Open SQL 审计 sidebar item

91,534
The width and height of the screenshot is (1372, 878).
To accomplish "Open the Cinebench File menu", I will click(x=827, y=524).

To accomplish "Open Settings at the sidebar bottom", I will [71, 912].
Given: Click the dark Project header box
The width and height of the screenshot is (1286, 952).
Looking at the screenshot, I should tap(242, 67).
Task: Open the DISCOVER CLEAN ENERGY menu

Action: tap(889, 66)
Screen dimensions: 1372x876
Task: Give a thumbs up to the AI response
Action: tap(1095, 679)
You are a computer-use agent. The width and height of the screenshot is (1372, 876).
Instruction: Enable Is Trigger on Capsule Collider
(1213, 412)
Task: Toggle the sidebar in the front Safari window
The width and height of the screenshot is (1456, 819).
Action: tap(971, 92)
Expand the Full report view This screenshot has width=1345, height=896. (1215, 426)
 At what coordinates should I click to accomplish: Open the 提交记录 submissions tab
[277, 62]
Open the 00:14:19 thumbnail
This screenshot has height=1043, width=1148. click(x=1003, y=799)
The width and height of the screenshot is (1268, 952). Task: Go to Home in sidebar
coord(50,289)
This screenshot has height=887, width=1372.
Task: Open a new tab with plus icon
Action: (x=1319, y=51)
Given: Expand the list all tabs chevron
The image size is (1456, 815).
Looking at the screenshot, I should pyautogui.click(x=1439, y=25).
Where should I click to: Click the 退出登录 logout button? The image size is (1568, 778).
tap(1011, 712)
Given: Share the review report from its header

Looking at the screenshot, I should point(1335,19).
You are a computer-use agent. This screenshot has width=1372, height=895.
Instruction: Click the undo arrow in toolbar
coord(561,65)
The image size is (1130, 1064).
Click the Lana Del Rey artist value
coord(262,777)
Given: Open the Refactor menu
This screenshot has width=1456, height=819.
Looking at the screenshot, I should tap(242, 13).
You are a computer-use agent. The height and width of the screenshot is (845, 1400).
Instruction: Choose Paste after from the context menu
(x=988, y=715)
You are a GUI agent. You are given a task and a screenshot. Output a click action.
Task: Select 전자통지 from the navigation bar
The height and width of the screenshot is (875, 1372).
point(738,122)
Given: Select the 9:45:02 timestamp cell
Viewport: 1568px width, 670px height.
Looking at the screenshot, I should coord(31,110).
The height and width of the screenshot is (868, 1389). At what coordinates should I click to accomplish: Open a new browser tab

§ What you need to do: Reproduce the data. Match each line exactly.

§ Response:
Open SQL 审计 sidebar item

91,534
The width and height of the screenshot is (1372, 878).
To accomplish "Open the Cinebench File menu", I will click(x=827, y=524).

To accomplish "Open Settings at the sidebar bottom", I will [71, 912].
Given: Click the dark Project header box
The width and height of the screenshot is (1286, 952).
Looking at the screenshot, I should tap(242, 67).
Task: Open the DISCOVER CLEAN ENERGY menu

Action: tap(889, 66)
Screen dimensions: 1372x876
Task: Give a thumbs up to the AI response
Action: tap(1095, 679)
You are a computer-use agent. The width and height of the screenshot is (1372, 876).
Instruction: Enable Is Trigger on Capsule Collider
(1213, 412)
Task: Toggle the sidebar in the front Safari window
The width and height of the screenshot is (1456, 819).
Action: tap(971, 92)
Expand the Full report view This screenshot has width=1345, height=896. (1215, 426)
 At what coordinates should I click to accomplish: Open the 提交记录 submissions tab
[277, 62]
Open the 00:14:19 thumbnail
This screenshot has height=1043, width=1148. click(x=1003, y=799)
The width and height of the screenshot is (1268, 952). Task: Go to Home in sidebar
coord(50,289)
This screenshot has height=887, width=1372.
Task: Open a new tab with plus icon
Action: (x=1319, y=51)
Given: Expand the list all tabs chevron
The image size is (1456, 815).
Looking at the screenshot, I should pyautogui.click(x=1439, y=25).
Where should I click to: Click the 退出登录 logout button? The image size is (1568, 778).
tap(1011, 712)
Given: Share the review report from its header

Looking at the screenshot, I should point(1335,19).
You are a computer-use agent. This screenshot has width=1372, height=895.
Instruction: Click the undo arrow in toolbar
coord(561,65)
The image size is (1130, 1064).
Click the Lana Del Rey artist value
coord(262,777)
Given: Open the Refactor menu
This screenshot has width=1456, height=819.
Looking at the screenshot, I should tap(242, 13).
You are a computer-use agent. The height and width of the screenshot is (845, 1400).
Instruction: Choose Paste after from the context menu
(x=988, y=715)
You are a GUI agent. You are given a task and a screenshot. Output a click action.
Task: Select 전자통지 from the navigation bar
The height and width of the screenshot is (875, 1372).
point(738,122)
Given: Select the 9:45:02 timestamp cell
Viewport: 1568px width, 670px height.
Looking at the screenshot, I should coord(31,110).
The height and width of the screenshot is (868, 1389). At what coordinates should I click to accomplish: Open a new browser tab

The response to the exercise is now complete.